🤖 AI Summary
Dense retrieval models exhibit multiple shallow biases—including short-document preference, first-paragraph bias, literal matching, and repeated-entity overreliance—causing severe neglect of answer relevance; these biases interact synergistically, leading to “catastrophic” retrieval failure and significantly misleading LLMs in RAG.
Method: We introduce the first controllable bias evaluation framework, built upon relation extraction datasets (e.g., Re-DocRED), enabling quantitative measurement of compound bias effects; propose a novel robustness-oriented evaluation paradigm; and conduct systematic mechanistic analysis of state-of-the-art models (e.g., Dragon+, Contriever).
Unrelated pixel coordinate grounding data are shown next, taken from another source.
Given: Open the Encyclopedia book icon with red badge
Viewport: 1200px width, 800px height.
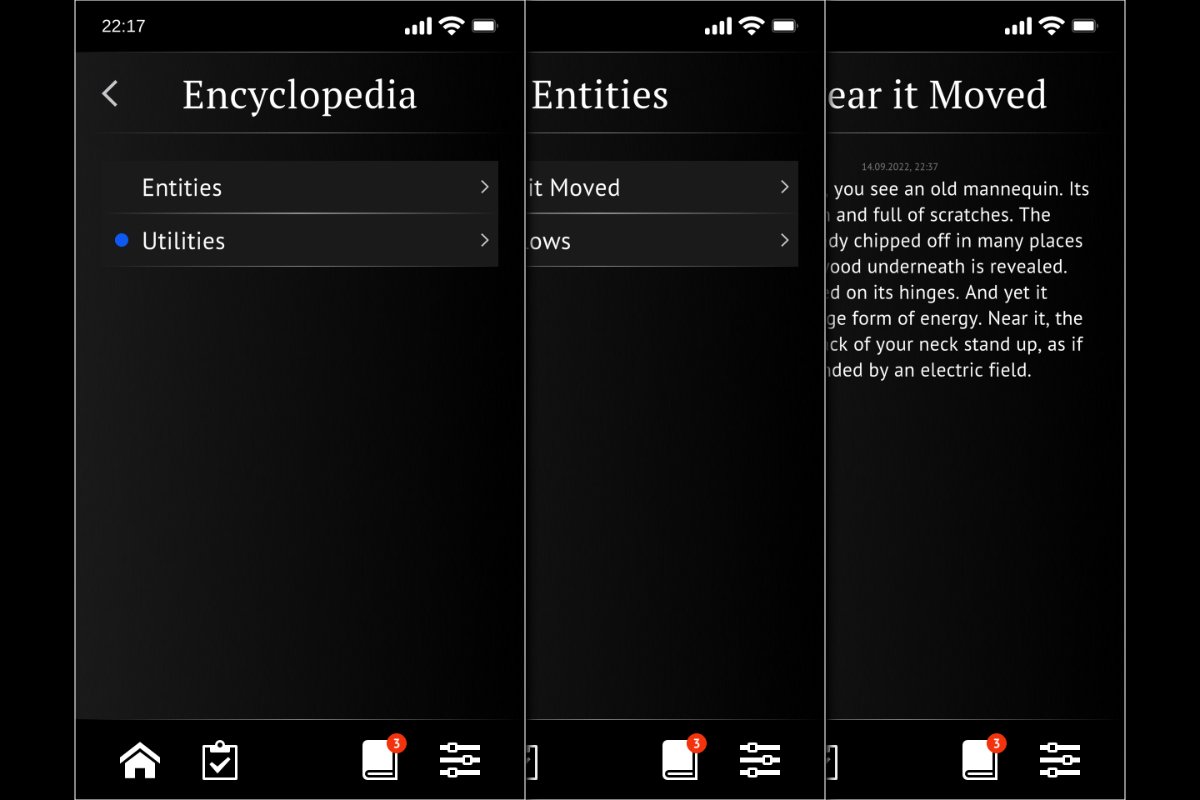Looking at the screenshot, I should pos(380,760).
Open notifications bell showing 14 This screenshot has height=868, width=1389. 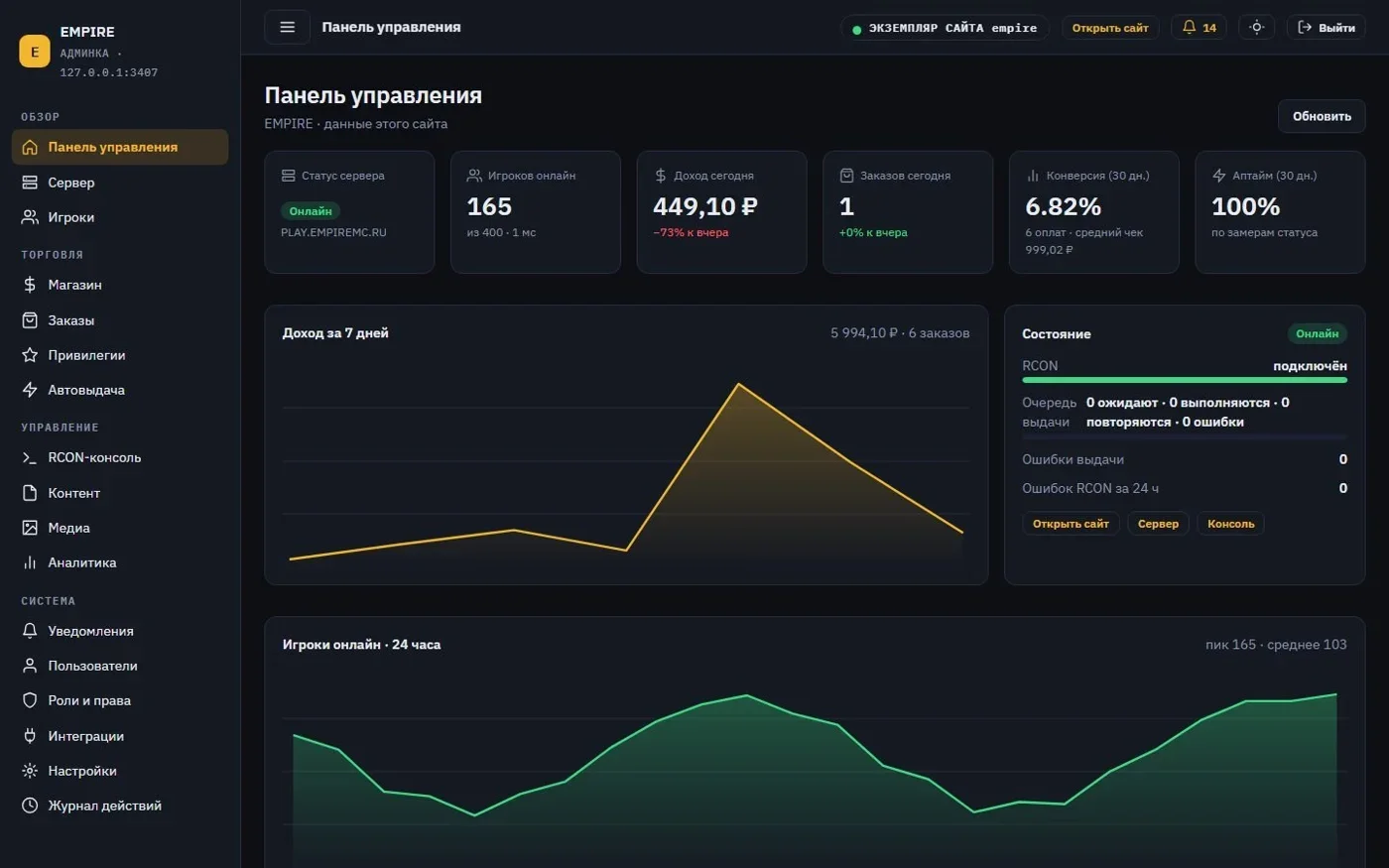click(x=1199, y=28)
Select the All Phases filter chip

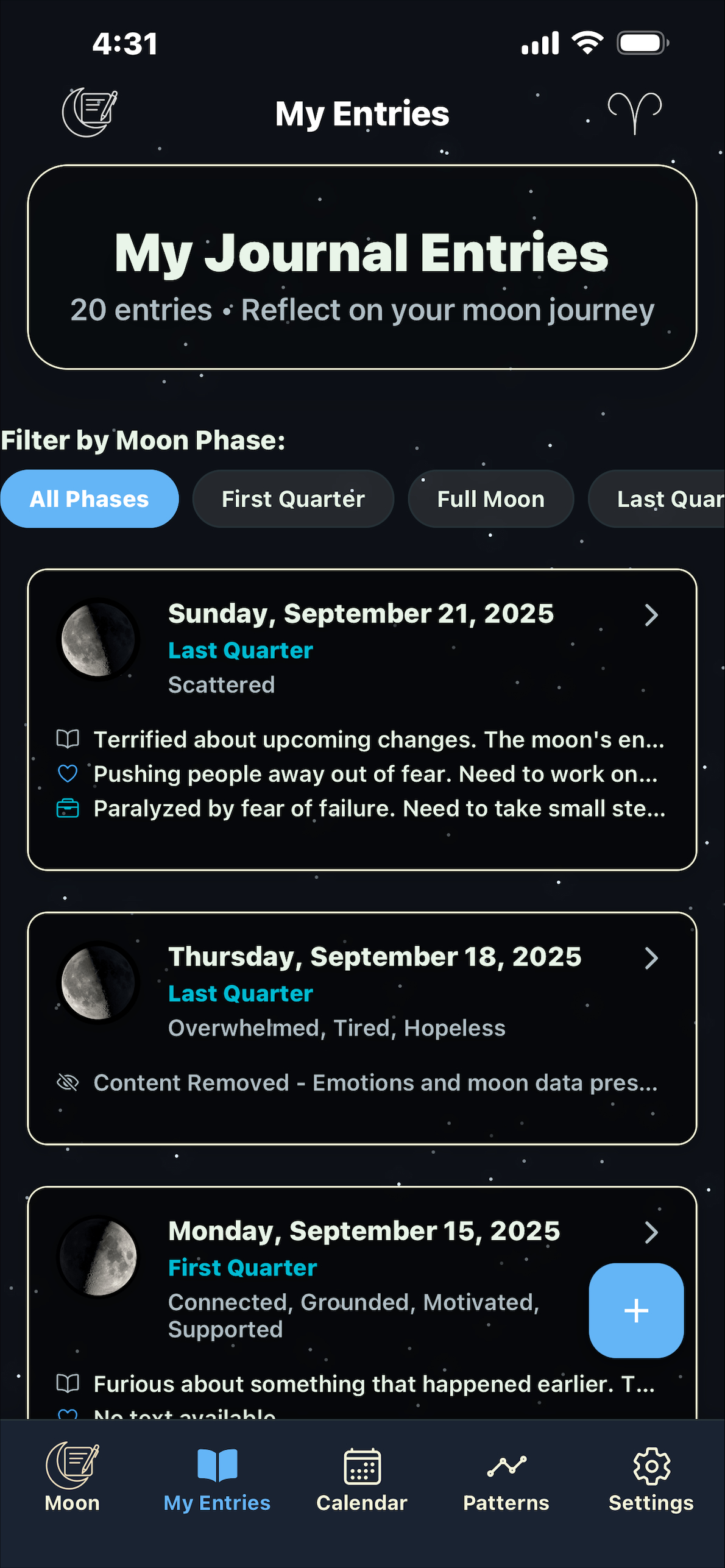coord(90,499)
Contribution/Results: Experiments reveal that documents containing correct answers are retrieved with <3% probability; RAG performance drops by 34% relative to a no-retrieval baseline—demonstrating that bias harms more than absence of retrieval. Our work establishes theoretical foundations and practical guidelines for building factually reliable, robust, and trustworthy retrieval systems.
📝 Abstract
Dense retrieval models are commonly used in Information Retrieval (IR) applications, such as Retrieval-Augmented Generation (RAG). Since they often serve as the first step in these systems, their robustness is critical to avoid failures. In this work, by repurposing a relation extraction dataset (e.g. Re-DocRED), we design controlled experiments to quantify the impact of heuristic biases, such as favoring shorter documents, in retrievers like Dragon+ and Contriever. Our findings reveal significant vulnerabilities: retrievers often rely on superficial patterns like over-prioritizing document beginnings, shorter documents, repeated entities, and literal matches. Additionally, they tend to overlook whether the document contains the query's answer, lacking deep semantic understanding. Notably, when multiple biases combine, models exhibit catastrophic performance degradation, selecting the answer-containing document in less than 3% of cases over a biased document without the answer. Furthermore, we show that these biases have direct consequences for downstream applications like RAG, where retrieval-preferred documents can mislead LLMs, resulting in a 34% performance drop than not providing any documents at all.